Wheat growers are being urged to use high rates of fungicides for their T3 ear sprays this month due to widespread septoria and rust diseases and the threat of fusarium.

Septoria and yellow rust are already at the highest levels seen in a generation, and if the warm and wet weather continues this month, fusarium could also be a danger.

Experts are warning that humid conditions around flowering during June could bring a fusarium outbreak similar to the severe ear infections seen in the wet summer of 2012.

Phil Bounds, research scientist at Adas, says disease pressure is so high in the area surrounding his base in Herefordshire that the benefits of fungicides are set to be high this season.

“In the West, the level of septoria is phenomenal, and in this showery weather crops are not growing away from the disease,” he says.

In the low-disease year of 2013, the yield response of using fungicides in winter wheat was 1.6t/ha, but this season Mr Bounds believes the benefit could be as high as 5t/ha.

Adas says the T3 head spray, applied at early to mid-flowering in wheat, should be aimed at fusarium and also to top up control of septoria and rusts.

“The risk of fusarium depends on the weather – if there is high humidly there could be a high risk. Conditions at early to mid flowering will be critical,” he adds.

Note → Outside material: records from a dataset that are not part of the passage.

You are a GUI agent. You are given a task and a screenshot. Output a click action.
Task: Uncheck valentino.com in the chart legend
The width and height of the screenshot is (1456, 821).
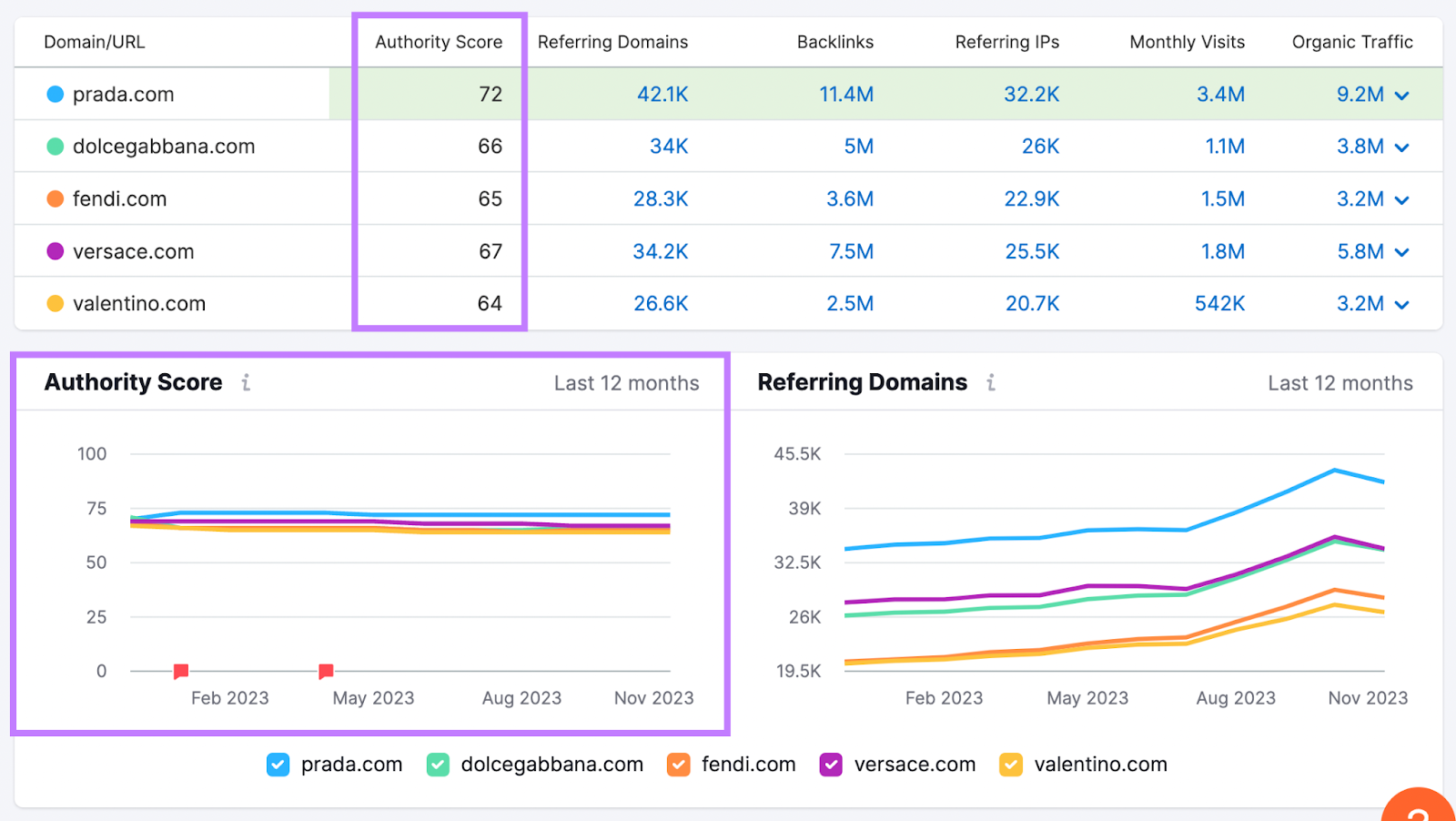(x=1009, y=765)
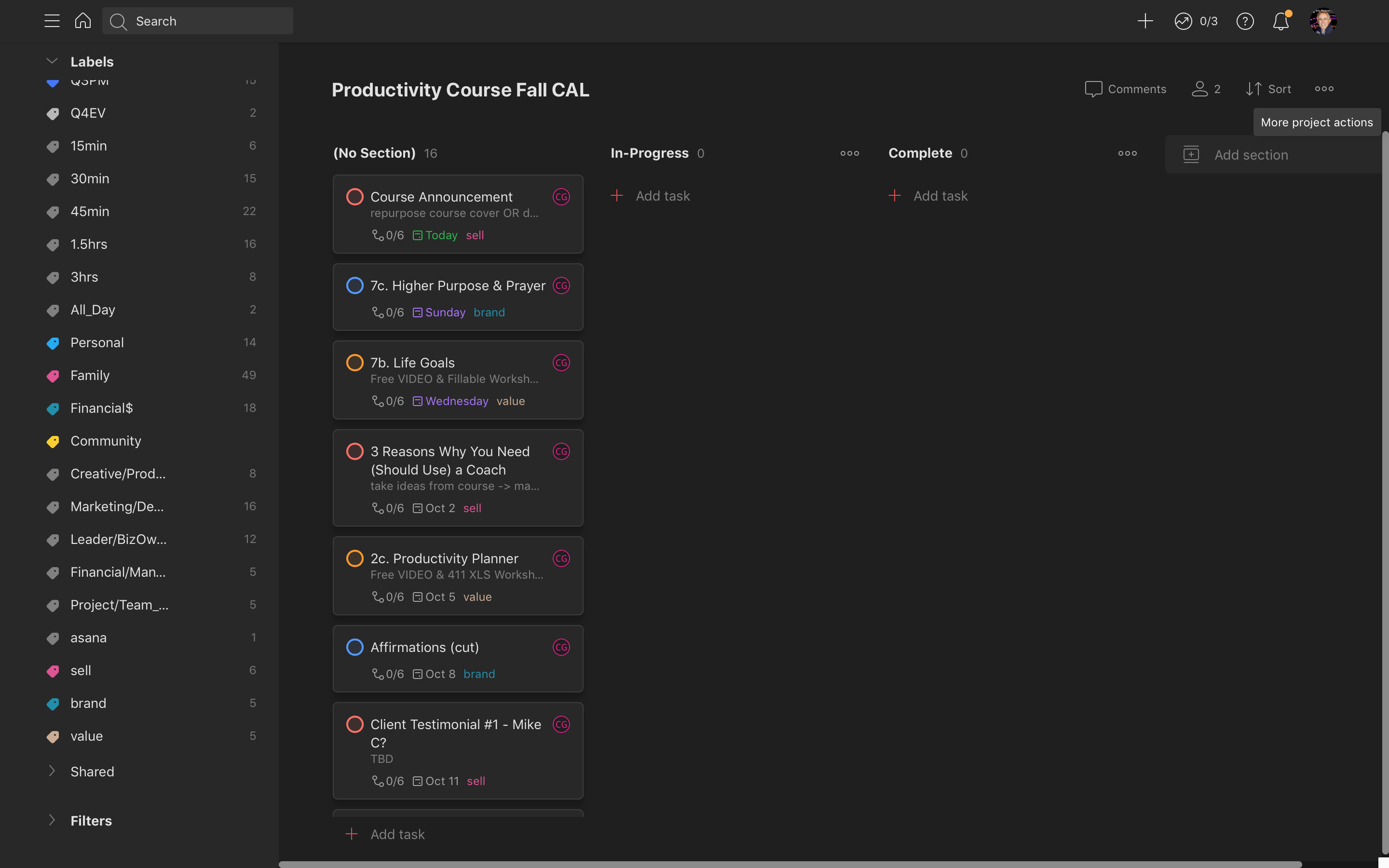Image resolution: width=1389 pixels, height=868 pixels.
Task: Open productivity karma 0/3 icon
Action: [x=1196, y=21]
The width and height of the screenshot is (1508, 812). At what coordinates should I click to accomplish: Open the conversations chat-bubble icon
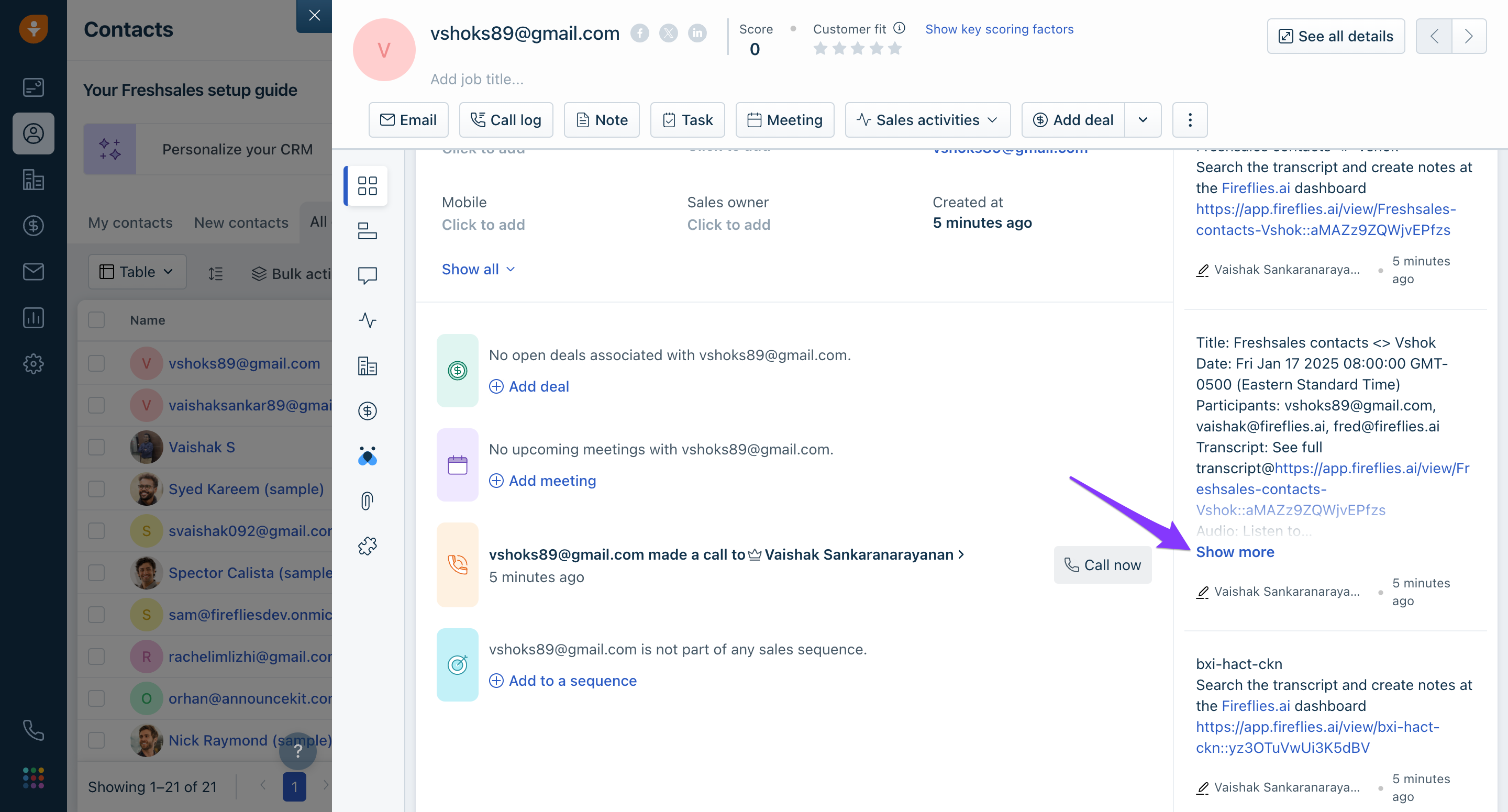(367, 275)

The disease causes yield loss when the ear becomes infected during flowering, while it can also produce mycotoxins in the grain that are harmful to humans and animals.

See also: Keep spray plans flexible as T3 timing nears

No treatment gives 100% control, but an earwash azole fungicide, applied at early to mid flowering (GS61-GS65), normally in mid-June, is seen as the best approach.

The best fungicide yield responses to fusarium comes from the azole fungicides, with Adas seeing prothioconazole as the most effective azole, followed by metconazole, and then tebuconazole.

Top-up septoria control would come from prothioconazole and epoxiconazole, while rust control can come from all four these azoles and also strobilurin fungicides.

Adas suggests using a base level of a half rate of prothioconazole in a high-risk situation, and then adding in different azoles and a strobilurin if needed to boost overall disease control.

The shortage of prothioconazole, due to a production disruption earlier this year at a Bayer plant in Germany, could mean some growers will have to chose other azoles such as metconazole and tebuconazole.

Mr Bounds says in untreated fungicide trial plots, leaves three and four of wheat plants are completely lost to disease and these two leaves account for 10% of final yield, while leaf two and the flag leaf are already infected.

“There is more septoria than we can see today, as it takes about three weeks from infection to see visible disease,” he says.

Agrichemical group DuPont’s Jeremy Cartwright, based in Western England, says septoria has moved up with the growth in the crop and the disease pressure is high, even in treated crops.

“We were shocked by the level of disease when looking at untreated crops in May,” he says, referring to Adas trial plots near Dymock on the Herefordshire/Gloucestershire border.